Who? Sigizmund Krzhizhanovsky, Soviet modernist and newly-discovered king of the Russian neologism, in translation by Joanne Turnbull, who is still prising his works from obscurity.
What? A jolly, jaunty novella in which the fabled Baron von Munchausen meets his match in ‘the country you can’t lie about’, the country where fantasy met fiction on the daily – the fourletterdom of the USSR.
When? Late 1920s, with a good peer into Lenin’s NEP chucked in, but only just translated into English.
How? Krzhizhanovsky guides us through Munchausen guiding us through quirky wee anecdotes guiding us through olden days Moscow via London and Berlin.
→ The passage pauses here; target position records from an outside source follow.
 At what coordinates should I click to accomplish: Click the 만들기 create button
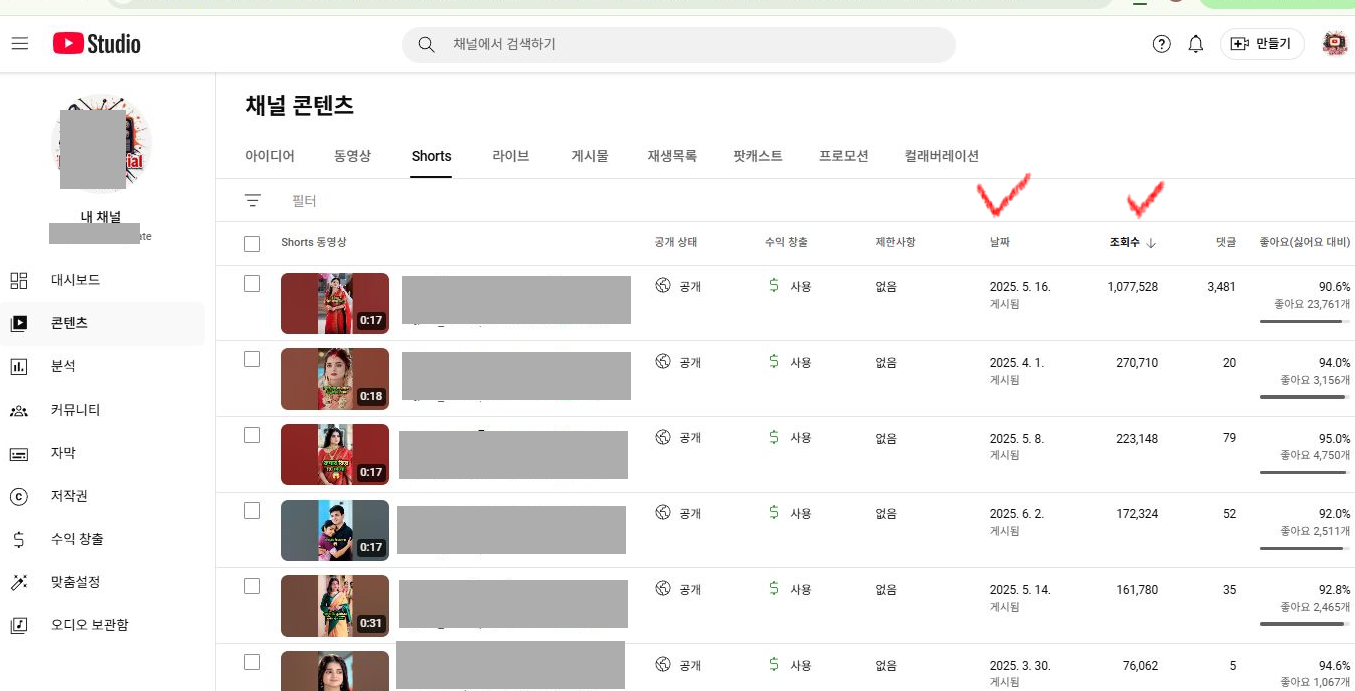(1262, 44)
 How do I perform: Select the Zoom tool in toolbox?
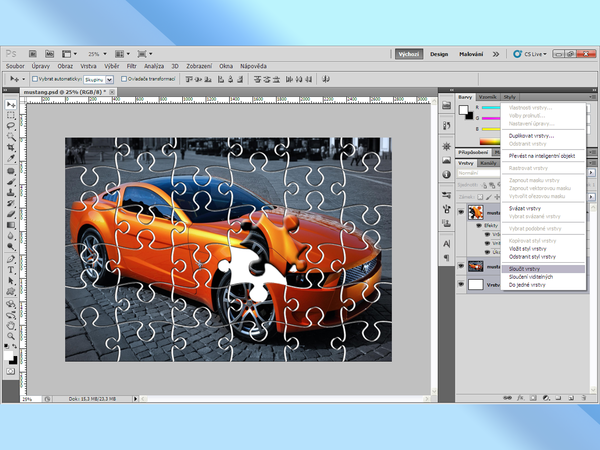pos(11,336)
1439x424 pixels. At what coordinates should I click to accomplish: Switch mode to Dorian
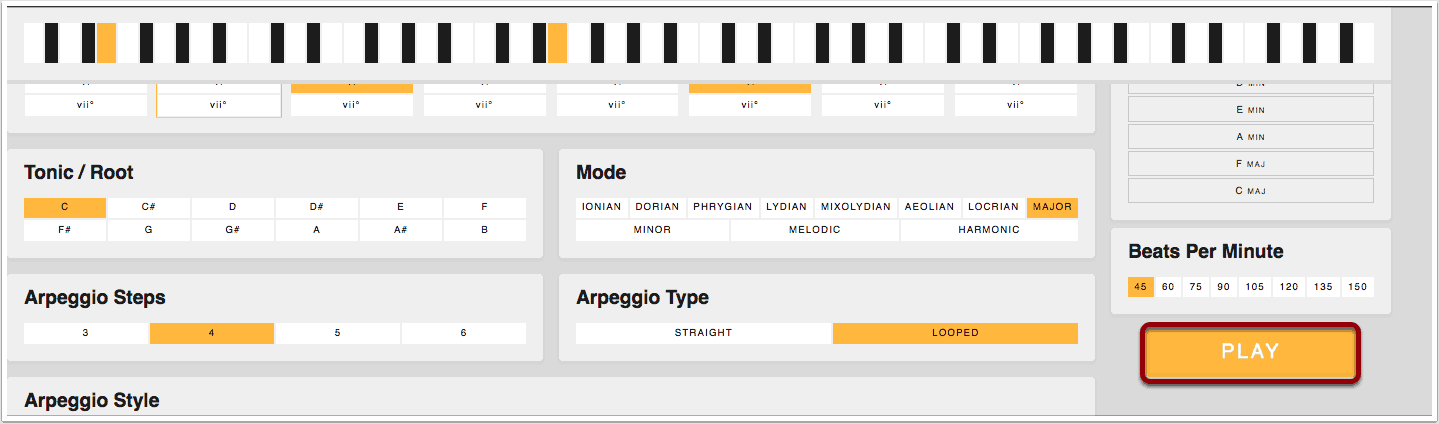[x=657, y=207]
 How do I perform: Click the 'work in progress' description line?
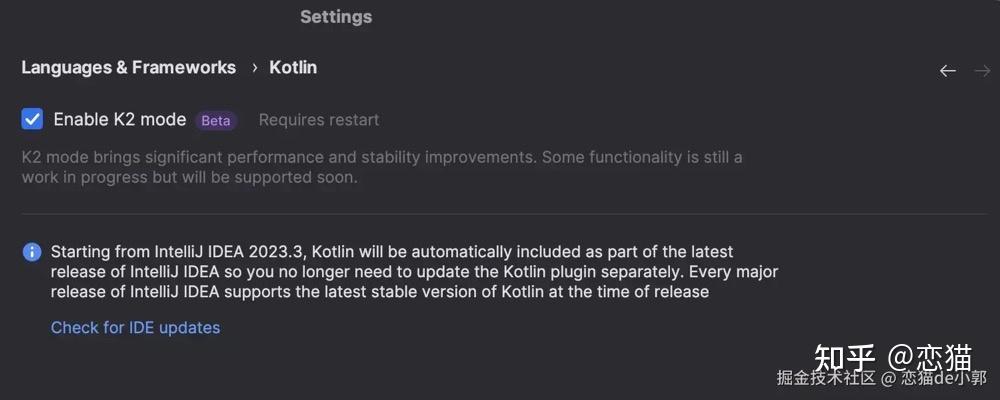pos(189,178)
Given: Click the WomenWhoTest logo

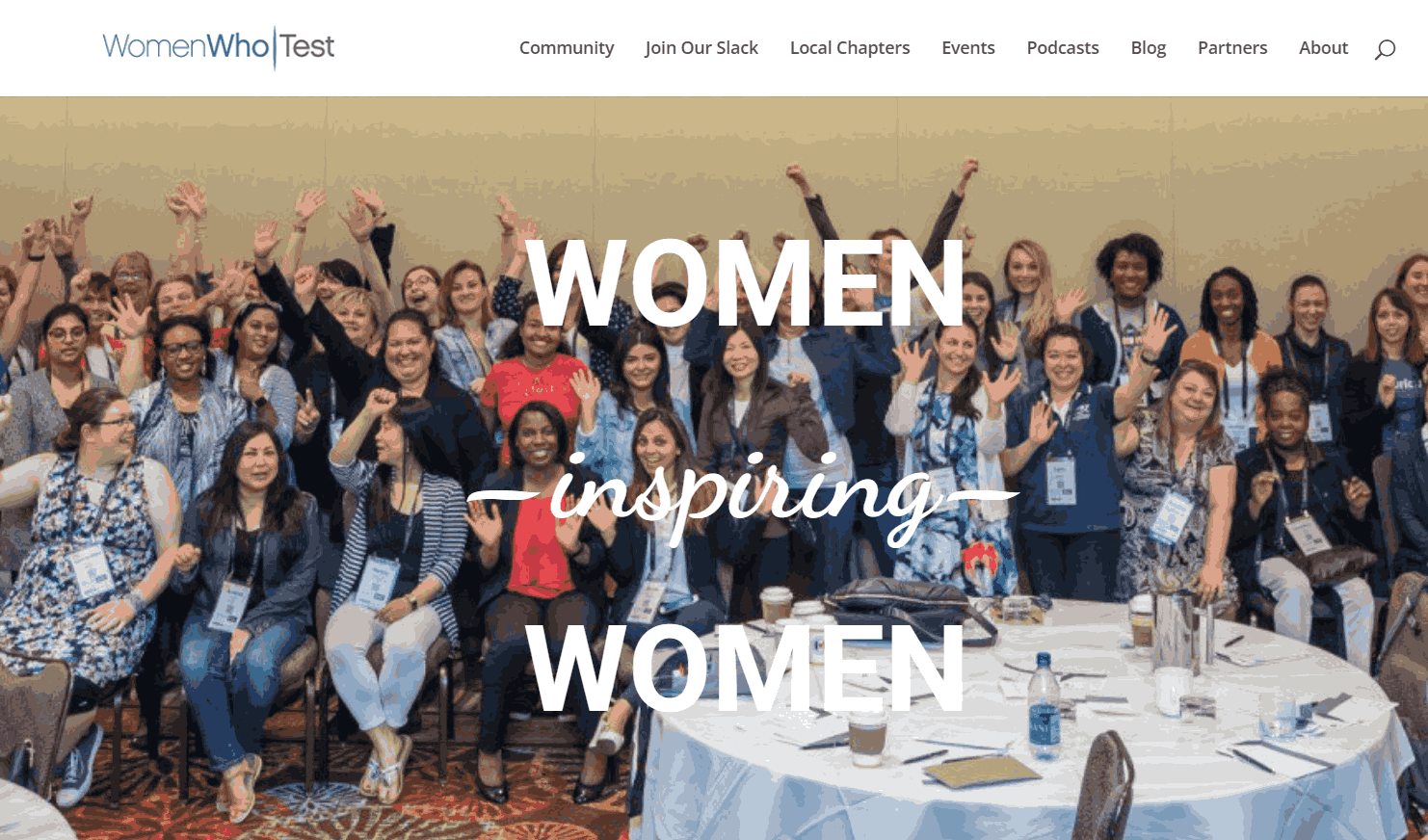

Why? My chance comingacrossing of Krzhizhanovsky’s ‘Quadraturin’ in Penguin’s Russian Short Stories from Pushkin to Buida (among the greatest) immediately set off an insatiable interest in this Kafkaesque, Borgesian Soviet obscurantist. The first stop was Memories of the Future, followed by the short stories in his collection Autobiography of a Corpse, then the longer work The Letter Killers Club, and now Munchausen. Munchausen represents Krzhizhanovsky unable to shake the power of flash, filling his novella with gentle pellets of fine prose, little witticisms, dainty treats. The power of his work is in the extension of metaphor, and the thorough Soviet reflection that electrifies it. I’m not sure what Turnbull is dragging up next; I cannot wait. It is a shame only that I am too ill today to praise Munchausen or Krzhizhanovsky or Turnbull or NYRB further.
The Return of Munchausen is available as an NYRB paperback, in translation by the tireless Joanne Turnbull and Nikolai Formozov, who are single-handedly dragging this crucial lost literature out of obscurity.